BID® Daily Newsletter
Mar 24, 2022

BID® Daily Newsletter

Mar 24, 2022

AI To The Rescue: Solving Customer Service Staff Shortages

Summary: Many financial institutions are managing staffing shortages, due to the Great Resignation and COVID. In July, 44% of contact centers said staffing issues were an obstacle to good customer service. We explore how artificial intelligence can support your customers and relieve some pressure on your frontline staff, during these shortages.

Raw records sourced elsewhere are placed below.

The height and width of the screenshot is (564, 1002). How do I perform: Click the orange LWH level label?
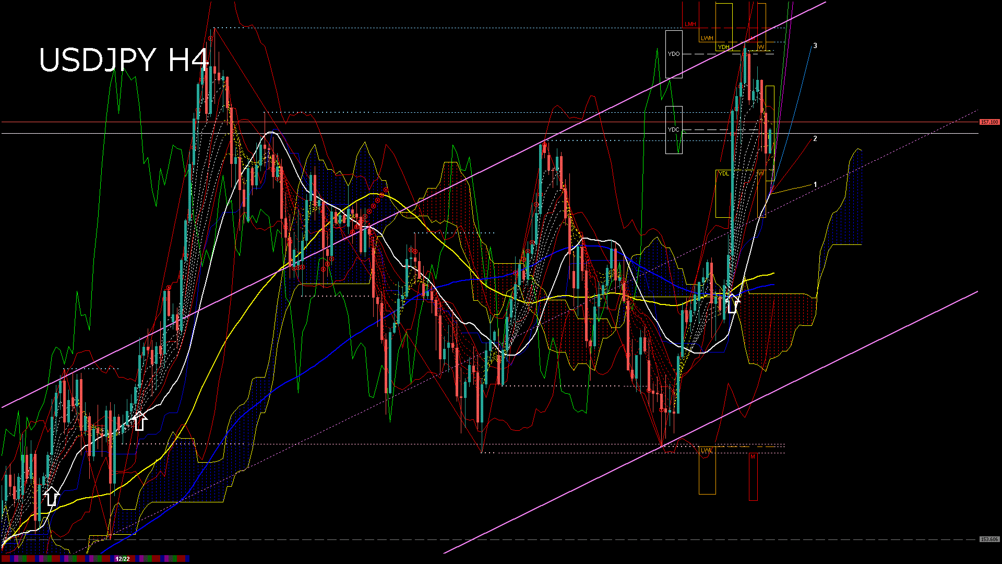coord(707,38)
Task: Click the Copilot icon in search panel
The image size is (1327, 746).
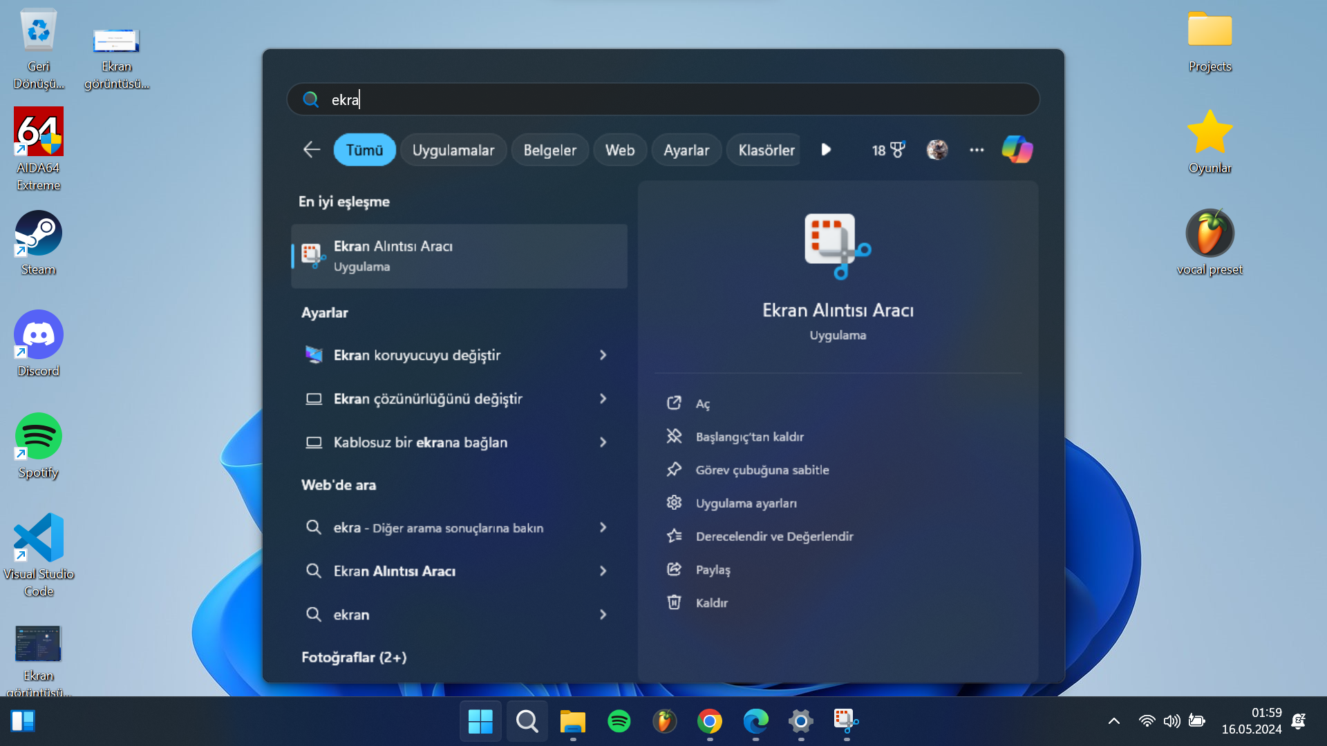Action: pyautogui.click(x=1017, y=149)
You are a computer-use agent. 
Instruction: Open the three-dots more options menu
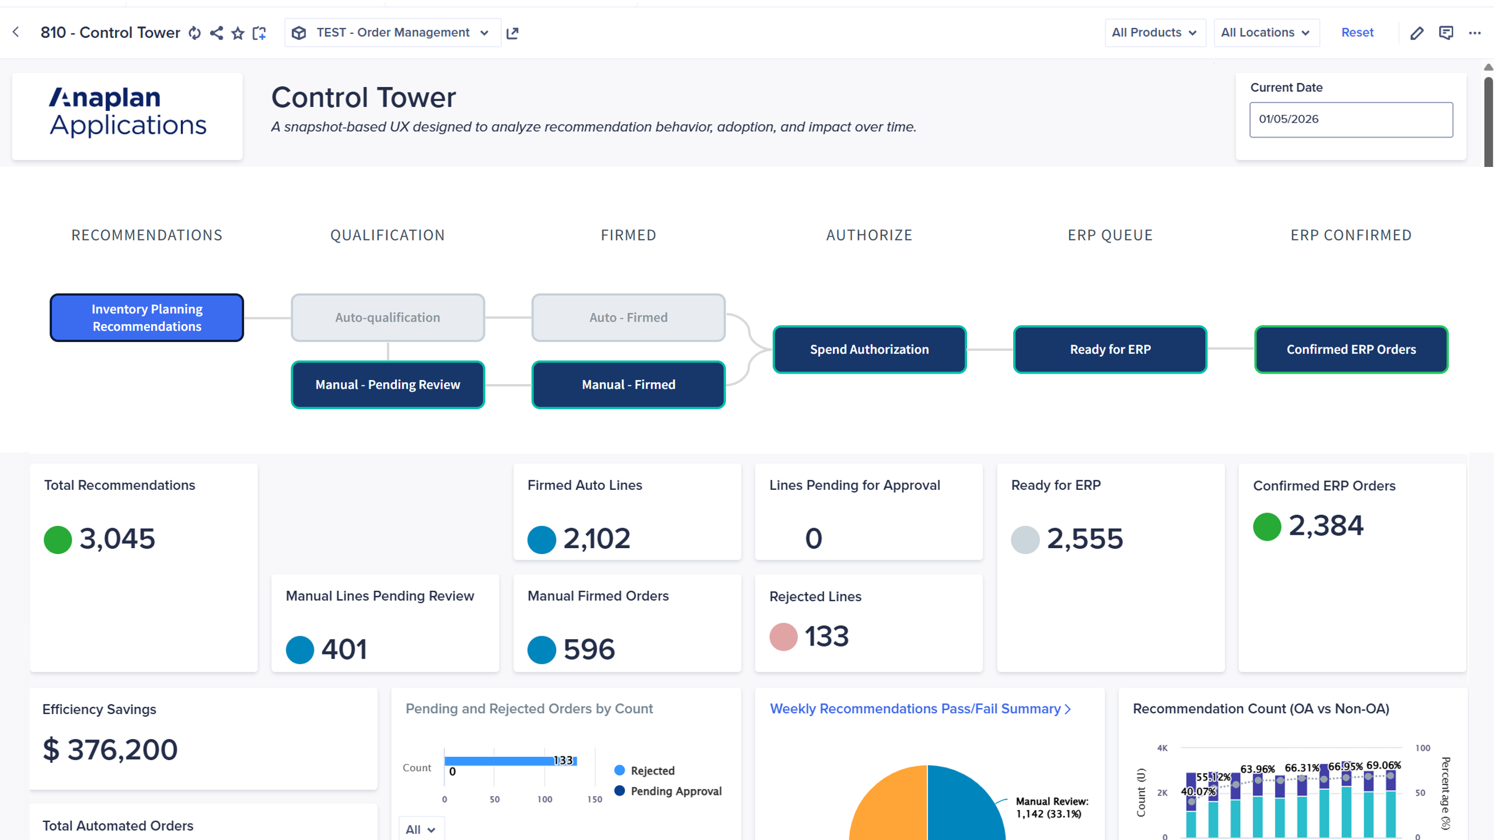click(1475, 33)
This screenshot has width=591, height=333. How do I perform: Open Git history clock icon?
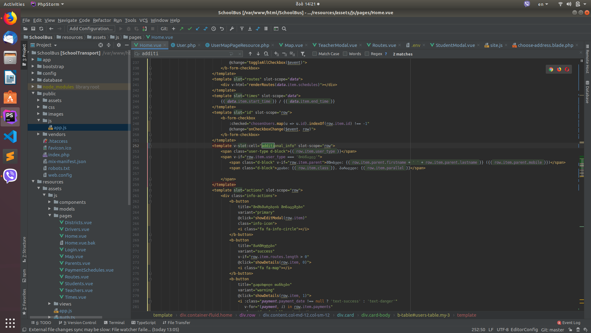pos(214,29)
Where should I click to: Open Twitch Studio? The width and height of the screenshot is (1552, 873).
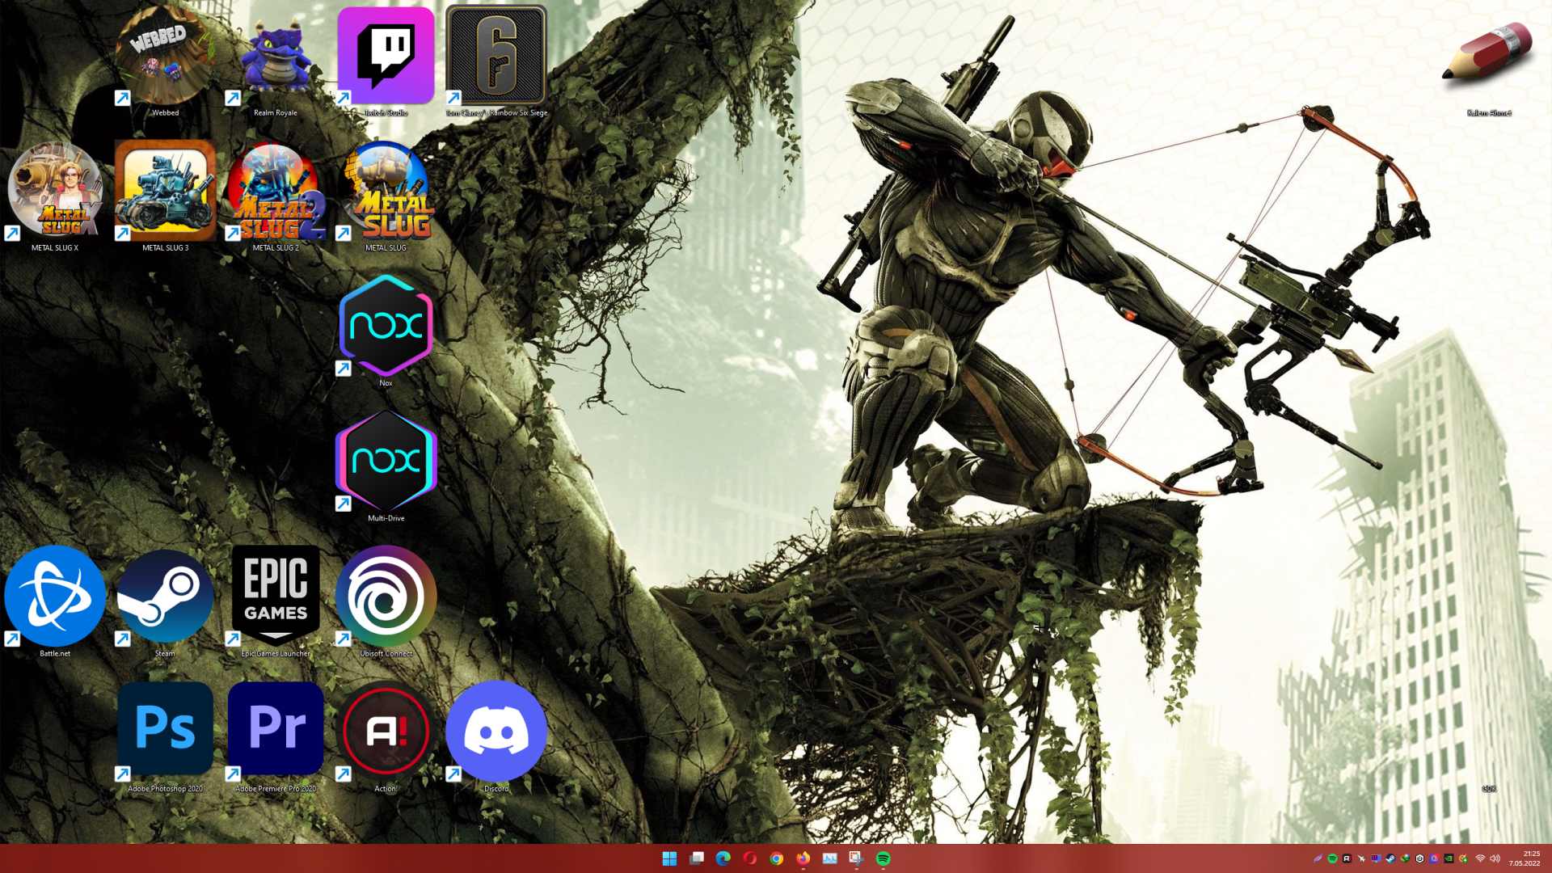point(386,57)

If you thought the first chatbot was Siri, you would be incorrect. Apple’s Siri launched in 2010, but that was 45Ys after Eliza. Eliza, the first chatbot, was created by Joseph Weizenbaum in the MIT Artificial Intelligence (AI) Lab in 1965. While its processing was simpler than that of today’s chatbots, the methodology is still used in several chatbot applications, making life’s tasks easier for many of us.
Not only can AI make things easier, but it can also fill gaps left by staffing shortages. The Great Resignation and COVID have combined to create substantial labor shortages, especially in customer service jobs. Since the uncertainty in the labor market is continuing, we explore five ways AI can alleviate some of the burden that community financial institutions (CFIs) may face.
More calls, but fewer people to answer them

In April 2021, 3.8MM workers turned in their resignations, which marked the start of the Great Resignation. It hurt certain industries more strongly, with hospitality and food experiencing 5.4% of their workforce resign. In the financial industry, many call centers were hard hit. In July 2021, 44% of contact centers said staffing issues were an obstacle to creating good customer experiences. At the same time, 55% of communication hubs nationally reported higher contact volume. This creates a quandary.
Having more calls with fewer people to answer them means customer service standards could fall lower than they should be, which is detrimental to a business. A Zendesk survey report of US consumers found that 58% have ended a commercial relationship because of bad customer service. About half have switched to a competitor or told friends and family to avoid the business where they had a problem.
Conversational AI vs traditional chatbot

AI has been around for decades, but the technology keeps getting better. It can be used for customer support to fill in gaps when managing customer service levels. Depending on your customers’ needs, you may look for AI assistance with a traditional chatbot or more sophisticated help with conversational AI. The traditional chatbot uses a script with keywords and can assist with basic requirements. Conversational AI programs learn from customer interactions over time, so they can help with more complex issues or specifically guide them to the right place.
Five ways to use AI technology to manage customer service for higher customer satisfaction
  1. Help customers help themselves. An AI chatbot can answer simple questions, pay bills, send out new debit cards, and handle other routine tasks. That allows employees to handle more complicated matters and gives workers the time they need to deliver consistently great service.
  2. Send incoming contacts to the right department. It is important to ask the right questions in the beginning to determine which department is the right one. A good AI program can get a sense of a caller’s needs and send that person to the correct individual or department promptly. 
  3. Match the best person to them. When more than one employee can help a caller, send them to the best person. Some workers, for instance, are great at de-escalating angry people. An AI program can detect frustration in a caller’s voice and route that person to someone who can deal with the situation calmly. Other employees might be experts at researching answers to complex questions. AI could route a call that began with a complicated website search to one of those workers.
  4. Follow the customer’s story. If you need to transfer a call or direct a chat to a live person, make sure that the employee who answers has the details and context of the conversation. What relationship does the caller have with your institution? Did the conversation begin on the phone or did this customer begin by interacting with your website? Are you the first person the customer has talked with in search of an answer to this question? Customers want to feel special and knowing the answers to these questions helps them feel like a VIP. 
  5. Use the data. Figure out what is working with your AI-driven conversations. Track customer responses then use AI to find patterns in your data. One marketing prompt might work more consistently than others or the number of questions on a particular topic may suggest that you should add that information to your website. 
AI can give your institution a data-driven sense of what works (and what doesn’t) for customer call situations. Then train workers on that knowledge and they’ll be able to solve problems faster, giving them more time to successfully solve genuinely knotty problems.
AI can help your institution provide a high-quality customer service experience, even with a lack of customer service staff. If you find yourself needing extra customer service support, it just may be the way to go.